Woodside’s deal to sell PetroChina up to $45 billion of gas
September 8th, 2007
PRESIDENT Hu Jintao specialises in a shy, distant smile. He wore it on Tuesday when he was in Perth, presiding with Premier Alan Carpenter over two events to announce deals to export 20 million tonnes of the West’s natural gas and untold amounts of iron ore to fuel his rapidly growing economy.
By Thursday, President Hu was in Sydney, still wearing his reserved smile, as he joined Prime Minister John Howard in presiding over announcements of three more resource deals. One of them, Woodside’s deal to sell PetroChina up to $45 billion of gas, is the biggest single export deal ever landed by an Australian company.
Imagine how rapidly Australia’s economy would grow if we could persuade President Hu to visit every month!

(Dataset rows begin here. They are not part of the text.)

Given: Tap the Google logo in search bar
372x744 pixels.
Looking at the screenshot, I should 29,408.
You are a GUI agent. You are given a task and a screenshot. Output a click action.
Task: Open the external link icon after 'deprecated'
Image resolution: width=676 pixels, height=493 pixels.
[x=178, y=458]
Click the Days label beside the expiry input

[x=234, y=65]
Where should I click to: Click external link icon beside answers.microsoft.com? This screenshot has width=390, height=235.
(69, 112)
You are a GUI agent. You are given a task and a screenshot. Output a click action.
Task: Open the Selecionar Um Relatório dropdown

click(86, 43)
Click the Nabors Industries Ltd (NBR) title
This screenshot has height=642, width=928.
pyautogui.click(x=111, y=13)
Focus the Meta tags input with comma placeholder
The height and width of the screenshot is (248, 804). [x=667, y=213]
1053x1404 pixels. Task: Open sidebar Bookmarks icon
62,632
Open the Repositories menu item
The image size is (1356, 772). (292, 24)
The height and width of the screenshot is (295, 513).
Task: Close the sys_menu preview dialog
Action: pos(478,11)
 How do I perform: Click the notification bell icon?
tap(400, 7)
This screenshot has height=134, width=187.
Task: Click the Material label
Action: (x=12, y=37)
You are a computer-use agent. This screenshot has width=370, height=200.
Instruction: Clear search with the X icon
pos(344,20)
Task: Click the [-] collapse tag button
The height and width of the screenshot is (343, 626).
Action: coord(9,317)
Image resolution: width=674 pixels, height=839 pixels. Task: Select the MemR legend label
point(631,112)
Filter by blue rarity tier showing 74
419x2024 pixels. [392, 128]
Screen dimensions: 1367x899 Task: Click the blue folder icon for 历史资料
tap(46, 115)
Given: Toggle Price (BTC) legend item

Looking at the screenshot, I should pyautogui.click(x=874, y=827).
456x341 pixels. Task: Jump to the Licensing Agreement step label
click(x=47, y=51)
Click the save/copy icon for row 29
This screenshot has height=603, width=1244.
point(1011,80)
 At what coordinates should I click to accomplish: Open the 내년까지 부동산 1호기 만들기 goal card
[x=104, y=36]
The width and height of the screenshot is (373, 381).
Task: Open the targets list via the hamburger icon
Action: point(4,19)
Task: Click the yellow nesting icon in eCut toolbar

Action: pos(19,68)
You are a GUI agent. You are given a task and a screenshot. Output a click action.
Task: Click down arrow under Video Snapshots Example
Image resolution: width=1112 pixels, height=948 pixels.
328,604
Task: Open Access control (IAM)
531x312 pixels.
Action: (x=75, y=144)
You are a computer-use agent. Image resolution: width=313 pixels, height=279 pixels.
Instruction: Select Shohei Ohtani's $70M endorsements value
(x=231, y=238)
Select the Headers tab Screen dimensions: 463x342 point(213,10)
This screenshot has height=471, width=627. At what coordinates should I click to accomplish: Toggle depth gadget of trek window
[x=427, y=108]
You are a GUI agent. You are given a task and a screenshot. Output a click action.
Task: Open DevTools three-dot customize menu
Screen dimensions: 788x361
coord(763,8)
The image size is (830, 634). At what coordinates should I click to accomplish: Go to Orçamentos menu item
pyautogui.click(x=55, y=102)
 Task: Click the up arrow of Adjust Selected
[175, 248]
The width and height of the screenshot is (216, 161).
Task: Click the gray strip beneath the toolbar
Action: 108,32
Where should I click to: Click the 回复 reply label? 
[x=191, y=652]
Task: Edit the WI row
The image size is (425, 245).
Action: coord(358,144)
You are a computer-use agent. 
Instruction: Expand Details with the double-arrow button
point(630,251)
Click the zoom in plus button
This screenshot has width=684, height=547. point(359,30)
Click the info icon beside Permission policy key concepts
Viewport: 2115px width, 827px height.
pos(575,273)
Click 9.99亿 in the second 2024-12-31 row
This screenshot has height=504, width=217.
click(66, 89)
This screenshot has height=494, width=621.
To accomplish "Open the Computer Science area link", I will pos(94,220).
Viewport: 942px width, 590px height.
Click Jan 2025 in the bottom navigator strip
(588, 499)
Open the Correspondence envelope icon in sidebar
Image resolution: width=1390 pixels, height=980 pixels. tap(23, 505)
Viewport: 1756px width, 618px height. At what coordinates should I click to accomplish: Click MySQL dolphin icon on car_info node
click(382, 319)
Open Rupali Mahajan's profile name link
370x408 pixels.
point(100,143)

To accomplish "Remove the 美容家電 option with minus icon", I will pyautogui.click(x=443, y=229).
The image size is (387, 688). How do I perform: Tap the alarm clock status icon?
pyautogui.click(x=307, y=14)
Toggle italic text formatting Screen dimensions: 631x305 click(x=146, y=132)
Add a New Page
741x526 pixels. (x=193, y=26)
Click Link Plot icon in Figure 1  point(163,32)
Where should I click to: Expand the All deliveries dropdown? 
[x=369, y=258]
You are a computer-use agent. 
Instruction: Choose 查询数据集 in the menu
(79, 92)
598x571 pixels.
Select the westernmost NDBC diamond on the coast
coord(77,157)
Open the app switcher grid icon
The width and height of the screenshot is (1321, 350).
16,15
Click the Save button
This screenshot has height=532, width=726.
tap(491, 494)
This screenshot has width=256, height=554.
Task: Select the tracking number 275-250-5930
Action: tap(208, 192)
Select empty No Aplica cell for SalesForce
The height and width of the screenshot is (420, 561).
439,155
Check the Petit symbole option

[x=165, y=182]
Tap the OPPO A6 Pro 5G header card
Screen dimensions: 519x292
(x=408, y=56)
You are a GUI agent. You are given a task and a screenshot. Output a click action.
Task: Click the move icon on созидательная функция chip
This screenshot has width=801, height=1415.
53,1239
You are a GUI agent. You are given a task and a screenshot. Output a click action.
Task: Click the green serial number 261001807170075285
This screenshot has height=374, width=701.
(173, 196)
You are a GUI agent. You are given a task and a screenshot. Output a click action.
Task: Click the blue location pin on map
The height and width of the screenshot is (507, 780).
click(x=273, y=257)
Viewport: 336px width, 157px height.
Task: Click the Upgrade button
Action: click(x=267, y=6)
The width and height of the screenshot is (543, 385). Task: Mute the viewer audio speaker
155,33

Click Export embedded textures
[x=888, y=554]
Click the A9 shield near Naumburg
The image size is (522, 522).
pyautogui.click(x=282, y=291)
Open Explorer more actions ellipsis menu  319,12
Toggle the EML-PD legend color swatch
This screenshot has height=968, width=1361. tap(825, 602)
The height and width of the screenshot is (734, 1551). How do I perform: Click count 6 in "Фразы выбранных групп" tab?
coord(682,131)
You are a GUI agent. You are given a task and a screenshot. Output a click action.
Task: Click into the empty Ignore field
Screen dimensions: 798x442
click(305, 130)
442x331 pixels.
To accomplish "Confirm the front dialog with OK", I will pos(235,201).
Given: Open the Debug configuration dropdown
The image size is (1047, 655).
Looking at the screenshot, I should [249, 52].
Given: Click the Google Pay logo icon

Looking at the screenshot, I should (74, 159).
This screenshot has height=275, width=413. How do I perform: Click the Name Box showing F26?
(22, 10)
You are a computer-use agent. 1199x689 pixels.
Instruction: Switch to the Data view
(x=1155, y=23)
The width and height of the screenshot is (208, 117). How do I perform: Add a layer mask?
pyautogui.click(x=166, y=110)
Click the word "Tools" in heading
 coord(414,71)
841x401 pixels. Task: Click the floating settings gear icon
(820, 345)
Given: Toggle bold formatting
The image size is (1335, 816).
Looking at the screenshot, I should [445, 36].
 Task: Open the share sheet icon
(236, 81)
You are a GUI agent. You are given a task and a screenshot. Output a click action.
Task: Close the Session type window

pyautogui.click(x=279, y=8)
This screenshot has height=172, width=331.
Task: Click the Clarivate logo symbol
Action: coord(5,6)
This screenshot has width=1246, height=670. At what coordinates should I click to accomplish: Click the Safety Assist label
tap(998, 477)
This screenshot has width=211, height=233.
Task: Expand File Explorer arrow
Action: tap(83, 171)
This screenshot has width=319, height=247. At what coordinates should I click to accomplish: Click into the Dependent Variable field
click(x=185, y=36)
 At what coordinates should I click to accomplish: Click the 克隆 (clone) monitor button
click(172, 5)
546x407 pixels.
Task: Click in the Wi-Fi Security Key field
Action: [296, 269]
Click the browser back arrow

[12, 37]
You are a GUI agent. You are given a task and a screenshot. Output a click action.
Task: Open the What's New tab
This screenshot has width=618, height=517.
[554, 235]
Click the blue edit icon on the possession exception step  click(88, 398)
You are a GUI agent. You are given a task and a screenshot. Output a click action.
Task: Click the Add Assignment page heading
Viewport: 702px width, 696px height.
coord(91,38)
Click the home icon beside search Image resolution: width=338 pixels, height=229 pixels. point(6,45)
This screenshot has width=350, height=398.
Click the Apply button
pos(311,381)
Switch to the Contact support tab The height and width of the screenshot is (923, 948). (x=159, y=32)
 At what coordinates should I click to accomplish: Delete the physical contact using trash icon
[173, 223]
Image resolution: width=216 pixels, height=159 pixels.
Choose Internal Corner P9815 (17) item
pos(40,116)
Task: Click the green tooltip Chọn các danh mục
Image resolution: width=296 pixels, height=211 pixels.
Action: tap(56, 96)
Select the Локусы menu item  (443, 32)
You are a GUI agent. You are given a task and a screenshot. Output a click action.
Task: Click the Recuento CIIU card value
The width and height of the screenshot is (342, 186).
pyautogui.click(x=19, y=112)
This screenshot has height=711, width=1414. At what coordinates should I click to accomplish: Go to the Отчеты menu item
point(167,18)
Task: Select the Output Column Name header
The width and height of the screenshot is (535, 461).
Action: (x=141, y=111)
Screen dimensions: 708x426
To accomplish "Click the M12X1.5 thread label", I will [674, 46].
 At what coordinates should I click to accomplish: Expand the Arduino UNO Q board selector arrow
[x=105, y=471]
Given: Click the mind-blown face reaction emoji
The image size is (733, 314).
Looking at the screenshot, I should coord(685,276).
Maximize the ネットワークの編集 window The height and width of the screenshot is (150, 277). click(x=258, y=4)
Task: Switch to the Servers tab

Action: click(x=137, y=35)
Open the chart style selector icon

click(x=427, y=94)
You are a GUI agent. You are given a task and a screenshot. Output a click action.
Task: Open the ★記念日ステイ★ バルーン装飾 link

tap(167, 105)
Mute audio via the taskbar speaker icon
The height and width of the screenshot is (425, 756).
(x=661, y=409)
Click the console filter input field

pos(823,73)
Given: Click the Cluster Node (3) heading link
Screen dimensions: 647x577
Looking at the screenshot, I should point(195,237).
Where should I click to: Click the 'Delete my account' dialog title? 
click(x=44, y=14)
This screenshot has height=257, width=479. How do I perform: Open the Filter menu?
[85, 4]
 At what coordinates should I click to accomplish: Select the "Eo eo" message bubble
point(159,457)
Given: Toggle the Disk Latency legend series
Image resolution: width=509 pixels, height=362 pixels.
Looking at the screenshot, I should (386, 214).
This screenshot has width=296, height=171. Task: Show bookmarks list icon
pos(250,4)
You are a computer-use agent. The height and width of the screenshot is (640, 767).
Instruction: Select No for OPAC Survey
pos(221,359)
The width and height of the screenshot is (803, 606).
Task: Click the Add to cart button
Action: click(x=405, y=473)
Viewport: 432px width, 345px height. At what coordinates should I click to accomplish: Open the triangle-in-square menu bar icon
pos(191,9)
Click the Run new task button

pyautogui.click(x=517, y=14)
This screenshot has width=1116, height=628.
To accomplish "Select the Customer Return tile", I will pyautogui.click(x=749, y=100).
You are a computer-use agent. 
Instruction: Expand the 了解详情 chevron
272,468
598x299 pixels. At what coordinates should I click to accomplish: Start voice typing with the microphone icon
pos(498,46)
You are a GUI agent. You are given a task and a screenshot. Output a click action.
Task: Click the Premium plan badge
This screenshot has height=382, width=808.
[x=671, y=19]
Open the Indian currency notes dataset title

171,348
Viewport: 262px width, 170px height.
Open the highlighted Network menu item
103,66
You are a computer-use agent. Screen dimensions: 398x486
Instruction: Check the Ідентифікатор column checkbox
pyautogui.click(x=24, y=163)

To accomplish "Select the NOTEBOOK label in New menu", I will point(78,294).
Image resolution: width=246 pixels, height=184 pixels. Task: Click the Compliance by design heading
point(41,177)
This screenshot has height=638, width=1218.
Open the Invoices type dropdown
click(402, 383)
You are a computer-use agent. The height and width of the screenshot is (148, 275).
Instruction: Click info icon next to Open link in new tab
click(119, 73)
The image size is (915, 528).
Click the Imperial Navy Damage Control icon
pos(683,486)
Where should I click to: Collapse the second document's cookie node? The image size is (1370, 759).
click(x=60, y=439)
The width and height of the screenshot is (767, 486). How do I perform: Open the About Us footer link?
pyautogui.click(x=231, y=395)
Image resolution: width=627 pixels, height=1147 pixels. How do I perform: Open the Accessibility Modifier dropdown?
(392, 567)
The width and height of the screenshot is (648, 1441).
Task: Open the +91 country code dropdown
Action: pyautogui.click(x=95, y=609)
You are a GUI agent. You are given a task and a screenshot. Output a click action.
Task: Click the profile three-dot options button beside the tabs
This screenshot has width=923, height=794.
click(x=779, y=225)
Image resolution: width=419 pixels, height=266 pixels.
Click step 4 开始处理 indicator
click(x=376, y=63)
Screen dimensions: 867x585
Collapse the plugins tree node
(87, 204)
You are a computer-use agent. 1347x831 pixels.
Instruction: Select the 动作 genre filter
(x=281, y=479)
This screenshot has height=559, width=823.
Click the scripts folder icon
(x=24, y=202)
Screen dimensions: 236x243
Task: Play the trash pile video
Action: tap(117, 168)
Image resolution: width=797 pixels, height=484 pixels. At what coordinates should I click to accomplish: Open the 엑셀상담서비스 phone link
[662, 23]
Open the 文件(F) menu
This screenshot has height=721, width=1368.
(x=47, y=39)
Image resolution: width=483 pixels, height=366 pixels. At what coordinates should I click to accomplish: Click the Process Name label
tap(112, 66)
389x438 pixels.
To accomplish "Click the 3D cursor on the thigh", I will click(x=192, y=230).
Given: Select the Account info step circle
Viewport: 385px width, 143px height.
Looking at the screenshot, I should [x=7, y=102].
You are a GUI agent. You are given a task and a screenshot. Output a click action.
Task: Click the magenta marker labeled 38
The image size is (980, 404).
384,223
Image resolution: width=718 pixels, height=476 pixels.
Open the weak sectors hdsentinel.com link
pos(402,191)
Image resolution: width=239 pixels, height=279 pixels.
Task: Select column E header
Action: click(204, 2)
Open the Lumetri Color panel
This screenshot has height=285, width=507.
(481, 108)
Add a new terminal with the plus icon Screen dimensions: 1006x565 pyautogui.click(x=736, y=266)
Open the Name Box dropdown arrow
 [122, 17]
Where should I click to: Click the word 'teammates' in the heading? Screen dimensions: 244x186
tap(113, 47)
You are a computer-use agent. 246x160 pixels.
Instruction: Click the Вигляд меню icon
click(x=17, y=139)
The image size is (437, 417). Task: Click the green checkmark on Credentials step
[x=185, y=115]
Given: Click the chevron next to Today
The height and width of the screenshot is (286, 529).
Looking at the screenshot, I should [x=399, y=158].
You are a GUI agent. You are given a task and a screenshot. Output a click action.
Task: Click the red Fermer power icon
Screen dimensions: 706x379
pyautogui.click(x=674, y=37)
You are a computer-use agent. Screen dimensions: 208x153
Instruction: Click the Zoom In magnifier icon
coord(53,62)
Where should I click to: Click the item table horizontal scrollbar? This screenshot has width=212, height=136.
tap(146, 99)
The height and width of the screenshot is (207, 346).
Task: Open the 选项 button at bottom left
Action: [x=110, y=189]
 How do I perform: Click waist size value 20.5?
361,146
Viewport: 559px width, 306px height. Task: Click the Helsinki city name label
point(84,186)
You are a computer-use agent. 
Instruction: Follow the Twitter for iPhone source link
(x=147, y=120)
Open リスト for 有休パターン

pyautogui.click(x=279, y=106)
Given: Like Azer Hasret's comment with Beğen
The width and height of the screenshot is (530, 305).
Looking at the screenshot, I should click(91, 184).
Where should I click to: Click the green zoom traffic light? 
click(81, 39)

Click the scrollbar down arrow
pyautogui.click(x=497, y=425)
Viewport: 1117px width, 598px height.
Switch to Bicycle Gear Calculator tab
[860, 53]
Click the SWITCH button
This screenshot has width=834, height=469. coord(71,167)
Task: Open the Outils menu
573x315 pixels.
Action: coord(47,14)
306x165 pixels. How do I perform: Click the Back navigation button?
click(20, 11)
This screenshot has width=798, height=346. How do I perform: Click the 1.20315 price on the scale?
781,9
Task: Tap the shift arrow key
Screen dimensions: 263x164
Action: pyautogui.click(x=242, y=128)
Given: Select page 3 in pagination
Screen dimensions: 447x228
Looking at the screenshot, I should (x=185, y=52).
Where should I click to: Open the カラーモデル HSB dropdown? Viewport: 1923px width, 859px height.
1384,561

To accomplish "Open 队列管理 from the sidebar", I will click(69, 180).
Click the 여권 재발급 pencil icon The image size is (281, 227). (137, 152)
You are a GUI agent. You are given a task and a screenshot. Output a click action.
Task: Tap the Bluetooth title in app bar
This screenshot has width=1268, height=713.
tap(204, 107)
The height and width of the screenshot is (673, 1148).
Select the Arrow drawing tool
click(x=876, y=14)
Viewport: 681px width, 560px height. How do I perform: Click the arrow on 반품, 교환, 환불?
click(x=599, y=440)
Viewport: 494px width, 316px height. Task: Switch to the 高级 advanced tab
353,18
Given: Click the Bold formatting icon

Add to that the Federal Government clearing the way for Russia to import Australian uranium, and you might get the impression that the Asia-Pacific Economic Co-operation forum summit has brought more action in resource deals than it has on any of the things the leaders came here to discuss.
Such an impression would be wrong. None of these deals owed anything to APEC; it was just that the presidential visits made APEC week a good time to announce them.
The two big ones were both about supplying liquefied natural gas to PetroChina, China’s biggest energy company.
First, Shell agreed to sell its share of the still undeveloped Gorgon gas field, 1 million tonnes a year over the next 20 years, for a total price estimated at $7.2 billion. Two days later, that was trumped by Woodside’s agreement to sell 2 to 3 million tonnes a year for the next 15 years from the similarly undeveloped Browse gas field in the waters far north of Broome.
But both deals were necessarily tentative, since as yet, neither project is certain to be developed.
The Browse consortium involves the same partners as the North-West Shelf, but in a different configuration.
Woodside owns 50 per cent, with BHP Billiton, BP, Chevron and Shell sharing the rest. At Gorgon, Chevron owns 50 per cent, and ExxonMobil and Shell share the other half.
Neither consortium has yet approved the investment of the billions of dollars required to develop them.
In the background were the smaller deals: two joint ventures between Gindalbie Metals and China’s Anshan Iron & Steel (Ansteel) to develop the proposed Karara magnetite mine and Mungada hematite mine inland from Geraldton, and a $750 million investment by five Chinese state-owned enterprises in Yilgarn Infrastructure’s proposal to build an iron ore port in Oakajee on the WA coast.